The paper tackled the problem of unifying diverse graph convolution methods for human motion prediction by proposing Universal Graph Convolution (UniGC) and the GCNext paradigm, which dynamically selects graph convolutions per sample and layer, resulting in up to 9x lower computational cost and state-of-the-art performance on datasets like Human3.6M.

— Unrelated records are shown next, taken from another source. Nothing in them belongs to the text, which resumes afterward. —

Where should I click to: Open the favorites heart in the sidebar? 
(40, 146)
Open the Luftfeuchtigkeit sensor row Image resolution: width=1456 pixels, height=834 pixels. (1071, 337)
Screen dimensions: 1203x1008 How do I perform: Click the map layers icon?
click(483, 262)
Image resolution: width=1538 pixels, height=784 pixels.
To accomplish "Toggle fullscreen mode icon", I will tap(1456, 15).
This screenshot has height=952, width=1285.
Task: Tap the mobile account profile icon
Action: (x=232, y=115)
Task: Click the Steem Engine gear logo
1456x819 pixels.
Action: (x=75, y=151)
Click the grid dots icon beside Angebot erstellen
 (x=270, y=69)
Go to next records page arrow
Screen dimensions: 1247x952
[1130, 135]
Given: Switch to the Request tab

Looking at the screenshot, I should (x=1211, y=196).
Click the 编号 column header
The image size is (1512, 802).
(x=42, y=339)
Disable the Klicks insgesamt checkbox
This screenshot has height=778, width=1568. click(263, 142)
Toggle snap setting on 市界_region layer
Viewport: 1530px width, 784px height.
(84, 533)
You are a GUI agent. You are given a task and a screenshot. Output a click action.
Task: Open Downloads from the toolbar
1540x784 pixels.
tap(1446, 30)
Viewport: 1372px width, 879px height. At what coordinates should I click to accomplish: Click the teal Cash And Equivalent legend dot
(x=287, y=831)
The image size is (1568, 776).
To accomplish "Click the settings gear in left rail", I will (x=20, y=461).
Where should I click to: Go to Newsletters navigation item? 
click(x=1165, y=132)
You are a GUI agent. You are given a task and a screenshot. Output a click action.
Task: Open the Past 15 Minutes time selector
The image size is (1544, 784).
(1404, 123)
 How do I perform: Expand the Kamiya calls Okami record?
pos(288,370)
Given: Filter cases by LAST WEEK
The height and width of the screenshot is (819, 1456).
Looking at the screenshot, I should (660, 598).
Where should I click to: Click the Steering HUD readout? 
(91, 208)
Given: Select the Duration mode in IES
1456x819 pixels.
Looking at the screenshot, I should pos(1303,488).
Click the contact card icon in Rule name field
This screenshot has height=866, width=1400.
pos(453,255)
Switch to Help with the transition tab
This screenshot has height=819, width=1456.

The past few years has witnessed the dominance of Graph Convolutional Networks (GCNs) over human motion prediction.Various styles of graph convolutions have been proposed, with each one meticulously designed and incorporated into a carefully-crafted network architecture. This paper breaks the limits of existing knowledge by proposing Universal Graph Convolution (UniGC), a novel graph convolution concept that re-conceptualizes different graph convolutions as its special cases. Leveraging UniGC on network-level, we propose GCNext, a novel GCN-building paradigm that dynamically determines the best-fitting graph convolutions both sample-wise and layer-wise. GCNext offers multiple use cases, including training a new GCN from scratch or refining a preexisting GCN. Experiments on Human3.6M, AMASS, and 3DPW datasets show that, by incorporating unique module-to-network designs, GCNext yields up to 9x lower computational cost than existing GCN methods, on top of achieving state-of-the-art performance.